Closing the gap between the reader and your characters

I had planned on writing new content today--and indeed I did complete my preplanning while on a walk on the greenway near my house this morning before work--but instead I decided to do more revisions. That's resulted in a net of about 200 new words, and that's just from the first 1.3 chapters alone.

Why do more revisions now? Well, last night I finished re-reading Orson Scott Card's CHILDREN OF THE MIND, and then I started on Phillip Pullman's THE GOLDEN COMPASS. This is the first time I've read that book, but my wife loves it (as I know many others do). I'm not very far into Pullman's book yet, but one thing has already struck me in his writing: the way in which he quick closes the distance between the reader and his protagonist, Lyra, in the first chapter. He does this with light description of Lyra's thoughts and motivations rather the heavy-handed exposition that plague the start of many novels. Even when he directly tells us things about his characters, he does so in a way that is surprisingly unobtrusive. For instance: "It might have been enough to make her cry, if she was the sort of girl who cried." Beautiful. That's a line that would be at home in one of Hemingway's short stories.

Pullman's blend of dialogue and action is wonderful as well, and I was particularly interested in how he implies actions with dialogue without actually resorting to describing the actions themselves: "'Yes, it was the Tokay,' said Lord Asriel. 'Too bad. Is that the lantern? Set it up by the wardrobe, Thorold, if you would. I'll have the screen up at the other end.'" This one statement (in full context) implies what Asriel and Lyra are seeing, and what the servants are doing. Very compact.

There are certainly a number of other authors who write with this sort of precision, and some who write with even greater precision, but for whatever reason a few things clicked for me when I read the first chapter of THE GOLDEN COMPASS. I'd already been thinking that I was consistently too distant from my dual protagonists, Darrell and Elaine, but tonight I finally figured out how to correct that. It turns out it doesn't take all that much: just a few more insights into their thoughts and emotions where such insights are of value, and the result is narrative that I believe feels much less detached from their pov.

Much as I love Michael Crichton's books and ideas, he's one who always seems to maintain a pretty hefty distance from his characters. Tom Clancy is another one who does that to some degree--I love both the Jack Ryan and John Clark characters, and I've read every last book containing either of them, but I always get the feeling that I'm watching over their shoulder rather than seeing through their eyes. Perhaps this style is considered necessary to the thriller genre, but it's not something that I ever wanted to do, and I felt like I was doing that with ALDEN RIDGE. Fortunately, by learning a few things from Card and Pullman, I believe I've figured out how to efficiently close that gap between the reader and the characters without sacrificing pacing.
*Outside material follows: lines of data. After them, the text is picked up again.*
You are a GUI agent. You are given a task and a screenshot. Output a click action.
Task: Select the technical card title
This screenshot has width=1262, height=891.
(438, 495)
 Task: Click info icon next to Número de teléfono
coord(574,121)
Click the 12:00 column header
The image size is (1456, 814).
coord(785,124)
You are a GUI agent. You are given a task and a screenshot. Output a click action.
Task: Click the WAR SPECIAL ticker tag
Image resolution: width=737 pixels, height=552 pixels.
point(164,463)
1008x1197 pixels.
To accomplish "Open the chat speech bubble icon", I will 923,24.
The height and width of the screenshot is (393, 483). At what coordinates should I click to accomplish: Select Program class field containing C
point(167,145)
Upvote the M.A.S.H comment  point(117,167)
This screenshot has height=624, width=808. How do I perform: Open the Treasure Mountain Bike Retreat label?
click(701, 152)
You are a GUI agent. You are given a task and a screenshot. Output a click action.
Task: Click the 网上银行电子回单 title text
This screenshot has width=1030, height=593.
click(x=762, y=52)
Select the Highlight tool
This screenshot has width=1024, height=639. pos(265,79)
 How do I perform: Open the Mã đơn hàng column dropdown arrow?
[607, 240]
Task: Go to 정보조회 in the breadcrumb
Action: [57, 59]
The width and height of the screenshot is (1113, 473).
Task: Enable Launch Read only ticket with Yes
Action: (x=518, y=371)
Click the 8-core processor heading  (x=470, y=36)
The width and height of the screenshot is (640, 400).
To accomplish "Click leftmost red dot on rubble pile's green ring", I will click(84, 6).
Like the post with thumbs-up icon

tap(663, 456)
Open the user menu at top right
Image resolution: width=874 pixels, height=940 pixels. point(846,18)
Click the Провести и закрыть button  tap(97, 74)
I'm going to try to get a lot more of these edits done tomorrow, and perhaps I'll be able to get some new content written then as well. It depends on how quickly the edits go, and how much the new scenes call to me to be written.

2 comments:

Rachel said...

What a cool epiphany! I hear C.S. Lewis used to get ideas on his walks, too.

Christopher M. Park said...

Thanks! And, I used to have my best insights in the car on the way to work in the mornings. But now I don't commute anymore, so I've decided to start going on morning walks in order to get that sort of idea-generation going again.